The way he says that makes me feel like someone’s squeezing my chest again. I can’t imagine without…

But… he’s not wrong.

I’m quiet, probably too quiet, I can feel the words on my tongue. I can see her in my minds eye, her smile, her beauty, the way she would take me out when I needed support and now—now I’m going to be forced into a dating scene that’s not even real while she watches.

And doesn’t give a shit about it.

She calls whatever we had a fling, a bucking fling—when it was the most important moment of my life, defining even. A fling… while I’ve been waiting for my contract to end so I can ask her to go on a date. While I’ve been counting down the days for the contract to end.

I’m just a fling.

And if that’s how she sees me, then I’ve been delusional for a long time now. I’m mad at myself for suffering this entire time, only to be told that she’s never seen me as anything more than a fun hook up.

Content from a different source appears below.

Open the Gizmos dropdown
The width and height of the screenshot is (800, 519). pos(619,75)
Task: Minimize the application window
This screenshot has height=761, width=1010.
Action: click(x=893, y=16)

I get that the stakes are high, I’m not stupid. I get all the reasons why we can’t be together—but I was always under the delusional assumption thatthosereasons were why we couldn’t be… I thought I meant more to her. But now I know I didn’t.

Maybe it’s better this way. Maybe this will make me hate her instead…

My mind rebels against even the thought of that.

I rest my head against Jay’s shoulder and let out a frustrated sigh. “I think I need to get laid.”

He bursts out laughing.

“Wow, not where I saw you going with this conversation.”

“Well, I did.”

“Look, the idea definitely has merit, but I know you-”

“What’s that supposed to mean?” I cock a brow at him.

“You’re a feelings guy. It won’t help. Broken hearts don’t heal from P or V.”

I have to laugh.

“We should make shirts.” I say. “It’s a great slogan.”

“I think so. And then we can compose a song and shock the entire industry. It would be a hit like no other. We have a solid marketing plan now., I’ll just be right back after I pitch that to management.”

“I love you, man.”

“We might be a group, but you’re my family.” He says it so simply. “Even if I want to fight you over towels, at the end of the day, I will always have your back. Now go eat some food, you’re losing weight and not in a good way.”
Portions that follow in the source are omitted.